* What the task requires
Print the data below exactly, but only the lines from the one containing "Where should I click to: Select" down to the one containing "Given: Click the Highest Day stat card", inclusive.

-- Records for this task follows --

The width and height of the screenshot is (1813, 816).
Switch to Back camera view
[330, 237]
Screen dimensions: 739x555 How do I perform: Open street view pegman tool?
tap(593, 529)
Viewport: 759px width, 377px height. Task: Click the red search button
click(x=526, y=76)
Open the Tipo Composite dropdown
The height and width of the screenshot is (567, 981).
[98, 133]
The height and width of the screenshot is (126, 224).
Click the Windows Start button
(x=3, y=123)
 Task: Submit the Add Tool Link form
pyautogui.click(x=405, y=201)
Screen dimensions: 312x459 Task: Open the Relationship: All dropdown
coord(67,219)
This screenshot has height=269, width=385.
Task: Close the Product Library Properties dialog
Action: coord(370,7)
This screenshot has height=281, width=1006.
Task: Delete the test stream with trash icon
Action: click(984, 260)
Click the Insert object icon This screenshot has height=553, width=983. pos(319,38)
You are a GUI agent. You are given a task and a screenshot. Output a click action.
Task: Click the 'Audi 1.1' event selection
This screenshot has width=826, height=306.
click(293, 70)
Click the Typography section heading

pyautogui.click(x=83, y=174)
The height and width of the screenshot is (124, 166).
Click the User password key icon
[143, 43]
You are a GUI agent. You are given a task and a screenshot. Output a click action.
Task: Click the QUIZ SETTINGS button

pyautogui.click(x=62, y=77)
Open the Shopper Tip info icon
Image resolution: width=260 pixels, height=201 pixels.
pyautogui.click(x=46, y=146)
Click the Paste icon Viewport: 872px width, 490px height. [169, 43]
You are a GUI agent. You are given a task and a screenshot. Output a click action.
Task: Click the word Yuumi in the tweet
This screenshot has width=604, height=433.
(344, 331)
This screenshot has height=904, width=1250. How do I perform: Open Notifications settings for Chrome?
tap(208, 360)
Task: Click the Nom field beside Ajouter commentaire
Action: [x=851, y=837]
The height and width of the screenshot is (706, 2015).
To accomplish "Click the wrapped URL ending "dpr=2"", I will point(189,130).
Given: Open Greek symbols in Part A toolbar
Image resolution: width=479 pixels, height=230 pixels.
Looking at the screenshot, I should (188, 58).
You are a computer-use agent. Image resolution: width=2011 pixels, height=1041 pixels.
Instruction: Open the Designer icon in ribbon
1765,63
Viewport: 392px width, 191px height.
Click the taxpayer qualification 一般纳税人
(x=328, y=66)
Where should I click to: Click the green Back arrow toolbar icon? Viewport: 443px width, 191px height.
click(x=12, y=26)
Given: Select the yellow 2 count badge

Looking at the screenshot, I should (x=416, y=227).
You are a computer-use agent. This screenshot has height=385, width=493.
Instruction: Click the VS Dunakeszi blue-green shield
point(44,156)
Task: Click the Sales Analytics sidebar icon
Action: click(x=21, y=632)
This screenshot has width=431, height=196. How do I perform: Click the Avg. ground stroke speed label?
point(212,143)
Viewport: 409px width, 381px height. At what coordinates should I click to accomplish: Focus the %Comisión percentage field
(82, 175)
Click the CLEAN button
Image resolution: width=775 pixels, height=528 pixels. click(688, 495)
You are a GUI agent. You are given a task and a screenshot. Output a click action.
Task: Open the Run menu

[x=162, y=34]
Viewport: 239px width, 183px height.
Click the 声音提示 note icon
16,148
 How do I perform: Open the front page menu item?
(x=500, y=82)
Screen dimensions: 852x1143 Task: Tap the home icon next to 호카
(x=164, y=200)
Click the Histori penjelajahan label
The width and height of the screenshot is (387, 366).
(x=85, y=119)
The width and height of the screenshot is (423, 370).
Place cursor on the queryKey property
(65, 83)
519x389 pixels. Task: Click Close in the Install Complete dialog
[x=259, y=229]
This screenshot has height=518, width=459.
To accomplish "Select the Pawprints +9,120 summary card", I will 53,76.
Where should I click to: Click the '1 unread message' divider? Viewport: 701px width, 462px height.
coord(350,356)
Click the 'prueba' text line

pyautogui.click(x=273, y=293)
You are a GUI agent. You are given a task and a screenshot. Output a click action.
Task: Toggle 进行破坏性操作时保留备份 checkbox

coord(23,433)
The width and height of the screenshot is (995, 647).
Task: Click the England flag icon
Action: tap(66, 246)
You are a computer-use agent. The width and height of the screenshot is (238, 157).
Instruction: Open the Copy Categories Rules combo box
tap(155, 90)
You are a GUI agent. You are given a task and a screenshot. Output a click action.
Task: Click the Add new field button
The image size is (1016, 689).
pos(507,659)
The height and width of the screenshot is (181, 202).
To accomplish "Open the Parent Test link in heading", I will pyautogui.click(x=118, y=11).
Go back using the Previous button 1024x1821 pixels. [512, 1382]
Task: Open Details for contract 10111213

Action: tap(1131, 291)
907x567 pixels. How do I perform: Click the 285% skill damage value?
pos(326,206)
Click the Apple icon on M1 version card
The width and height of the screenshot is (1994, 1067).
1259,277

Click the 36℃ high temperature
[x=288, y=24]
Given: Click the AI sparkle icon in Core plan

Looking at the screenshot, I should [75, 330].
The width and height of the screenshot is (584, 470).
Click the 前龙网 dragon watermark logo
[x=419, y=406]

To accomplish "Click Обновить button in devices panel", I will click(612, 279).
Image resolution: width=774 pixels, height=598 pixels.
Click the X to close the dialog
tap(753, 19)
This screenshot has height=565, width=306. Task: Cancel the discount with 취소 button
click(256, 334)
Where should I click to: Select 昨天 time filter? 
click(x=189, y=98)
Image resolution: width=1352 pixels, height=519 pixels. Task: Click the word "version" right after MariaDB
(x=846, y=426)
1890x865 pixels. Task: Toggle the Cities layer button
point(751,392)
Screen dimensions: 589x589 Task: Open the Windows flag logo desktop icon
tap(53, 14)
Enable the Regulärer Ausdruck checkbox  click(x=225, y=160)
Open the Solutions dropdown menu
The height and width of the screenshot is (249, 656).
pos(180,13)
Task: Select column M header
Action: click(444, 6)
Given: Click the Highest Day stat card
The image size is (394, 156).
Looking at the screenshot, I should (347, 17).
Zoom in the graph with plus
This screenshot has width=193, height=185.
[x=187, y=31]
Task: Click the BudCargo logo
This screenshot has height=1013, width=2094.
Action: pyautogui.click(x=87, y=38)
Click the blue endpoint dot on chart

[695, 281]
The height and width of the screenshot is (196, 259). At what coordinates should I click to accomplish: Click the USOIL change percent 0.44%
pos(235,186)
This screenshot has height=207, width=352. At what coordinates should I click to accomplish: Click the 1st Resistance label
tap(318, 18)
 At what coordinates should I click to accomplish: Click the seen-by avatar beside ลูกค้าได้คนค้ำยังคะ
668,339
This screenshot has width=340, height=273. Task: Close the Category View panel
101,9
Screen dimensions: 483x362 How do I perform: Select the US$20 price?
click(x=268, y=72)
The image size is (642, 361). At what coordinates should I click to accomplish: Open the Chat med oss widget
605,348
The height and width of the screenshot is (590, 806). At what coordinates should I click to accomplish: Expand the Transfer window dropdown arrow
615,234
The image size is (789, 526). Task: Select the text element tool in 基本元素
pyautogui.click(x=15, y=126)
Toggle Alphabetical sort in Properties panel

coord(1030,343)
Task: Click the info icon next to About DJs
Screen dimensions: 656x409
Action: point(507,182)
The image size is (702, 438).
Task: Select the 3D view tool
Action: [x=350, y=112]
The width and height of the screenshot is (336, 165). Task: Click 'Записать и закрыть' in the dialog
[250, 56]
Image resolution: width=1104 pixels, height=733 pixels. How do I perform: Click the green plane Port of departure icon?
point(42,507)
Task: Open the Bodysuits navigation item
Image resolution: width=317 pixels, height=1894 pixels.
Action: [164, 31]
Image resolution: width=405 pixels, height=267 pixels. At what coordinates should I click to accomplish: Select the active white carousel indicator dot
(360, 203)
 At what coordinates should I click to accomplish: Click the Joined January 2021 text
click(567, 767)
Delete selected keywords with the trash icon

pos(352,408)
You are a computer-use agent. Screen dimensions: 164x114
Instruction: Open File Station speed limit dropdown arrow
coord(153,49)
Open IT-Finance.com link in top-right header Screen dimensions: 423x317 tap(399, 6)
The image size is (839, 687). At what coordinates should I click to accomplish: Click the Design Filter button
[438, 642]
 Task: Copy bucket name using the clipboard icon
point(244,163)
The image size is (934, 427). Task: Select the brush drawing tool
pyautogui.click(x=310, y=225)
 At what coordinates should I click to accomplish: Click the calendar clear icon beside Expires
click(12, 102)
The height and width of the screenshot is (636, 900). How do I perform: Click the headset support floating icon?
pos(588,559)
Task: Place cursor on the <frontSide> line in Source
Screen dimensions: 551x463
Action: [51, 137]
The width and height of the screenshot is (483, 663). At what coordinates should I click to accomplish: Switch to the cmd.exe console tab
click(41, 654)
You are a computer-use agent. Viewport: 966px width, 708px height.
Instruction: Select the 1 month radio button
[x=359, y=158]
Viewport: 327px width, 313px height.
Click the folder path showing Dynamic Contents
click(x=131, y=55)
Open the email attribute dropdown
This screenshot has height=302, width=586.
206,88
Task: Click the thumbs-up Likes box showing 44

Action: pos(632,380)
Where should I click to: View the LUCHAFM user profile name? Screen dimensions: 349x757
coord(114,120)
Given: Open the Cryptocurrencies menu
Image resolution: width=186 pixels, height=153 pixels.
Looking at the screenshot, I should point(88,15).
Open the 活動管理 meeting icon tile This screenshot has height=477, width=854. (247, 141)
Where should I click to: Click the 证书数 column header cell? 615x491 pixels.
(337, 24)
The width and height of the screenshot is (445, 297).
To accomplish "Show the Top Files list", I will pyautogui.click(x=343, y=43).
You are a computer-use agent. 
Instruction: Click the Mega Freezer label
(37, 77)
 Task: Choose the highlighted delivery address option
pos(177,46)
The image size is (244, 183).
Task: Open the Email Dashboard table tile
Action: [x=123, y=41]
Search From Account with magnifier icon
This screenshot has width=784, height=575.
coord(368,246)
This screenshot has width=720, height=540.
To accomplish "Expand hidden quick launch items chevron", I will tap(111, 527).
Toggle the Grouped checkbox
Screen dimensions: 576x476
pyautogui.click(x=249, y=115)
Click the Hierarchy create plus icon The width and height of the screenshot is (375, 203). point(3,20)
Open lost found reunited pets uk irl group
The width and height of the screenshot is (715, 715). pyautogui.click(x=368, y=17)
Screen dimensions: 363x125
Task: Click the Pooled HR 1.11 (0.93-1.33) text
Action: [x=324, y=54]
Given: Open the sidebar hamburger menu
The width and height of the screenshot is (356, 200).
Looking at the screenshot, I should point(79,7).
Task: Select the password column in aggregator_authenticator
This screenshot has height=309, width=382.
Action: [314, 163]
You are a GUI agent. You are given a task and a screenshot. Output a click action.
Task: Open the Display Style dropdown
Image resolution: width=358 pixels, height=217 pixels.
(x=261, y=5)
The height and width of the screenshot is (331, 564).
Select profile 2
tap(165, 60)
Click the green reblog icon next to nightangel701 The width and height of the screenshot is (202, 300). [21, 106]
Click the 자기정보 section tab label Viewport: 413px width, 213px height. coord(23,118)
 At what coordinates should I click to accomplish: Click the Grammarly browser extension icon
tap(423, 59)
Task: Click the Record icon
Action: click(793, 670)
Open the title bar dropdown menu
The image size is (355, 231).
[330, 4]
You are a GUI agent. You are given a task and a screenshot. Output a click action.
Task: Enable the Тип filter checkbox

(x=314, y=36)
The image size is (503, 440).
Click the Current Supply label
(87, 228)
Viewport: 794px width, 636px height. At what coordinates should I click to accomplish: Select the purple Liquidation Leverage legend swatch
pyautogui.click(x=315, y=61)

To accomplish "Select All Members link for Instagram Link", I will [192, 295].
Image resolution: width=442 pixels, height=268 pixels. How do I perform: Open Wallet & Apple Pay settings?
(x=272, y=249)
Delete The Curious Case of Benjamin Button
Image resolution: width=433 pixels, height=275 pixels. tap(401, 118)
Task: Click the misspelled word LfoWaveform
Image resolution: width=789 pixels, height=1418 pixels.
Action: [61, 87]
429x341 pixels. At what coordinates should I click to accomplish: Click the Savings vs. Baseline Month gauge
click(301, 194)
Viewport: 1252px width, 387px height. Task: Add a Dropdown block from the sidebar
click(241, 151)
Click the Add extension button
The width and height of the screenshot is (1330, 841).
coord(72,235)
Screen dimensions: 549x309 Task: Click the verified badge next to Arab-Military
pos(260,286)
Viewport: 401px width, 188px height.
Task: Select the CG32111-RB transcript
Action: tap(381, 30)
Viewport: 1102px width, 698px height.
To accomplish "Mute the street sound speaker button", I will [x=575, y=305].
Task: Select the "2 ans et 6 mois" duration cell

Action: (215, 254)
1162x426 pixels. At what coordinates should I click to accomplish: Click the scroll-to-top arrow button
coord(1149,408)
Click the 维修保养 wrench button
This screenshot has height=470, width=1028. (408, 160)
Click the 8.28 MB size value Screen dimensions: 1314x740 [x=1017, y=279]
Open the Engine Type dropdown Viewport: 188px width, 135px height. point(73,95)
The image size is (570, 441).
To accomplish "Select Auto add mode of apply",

-- Records for this task concluded --

* Expected output
Where should I click to: Select 昨天 time filter? 
click(x=189, y=98)
Image resolution: width=1352 pixels, height=519 pixels. Task: Click the word "version" right after MariaDB
(x=846, y=426)
1890x865 pixels. Task: Toggle the Cities layer button
point(751,392)
Screen dimensions: 589x589 Task: Open the Windows flag logo desktop icon
tap(53, 14)
Enable the Regulärer Ausdruck checkbox  click(x=225, y=160)
Open the Solutions dropdown menu
The height and width of the screenshot is (249, 656).
pos(180,13)
Task: Select column M header
Action: click(444, 6)
Given: Click the Highest Day stat card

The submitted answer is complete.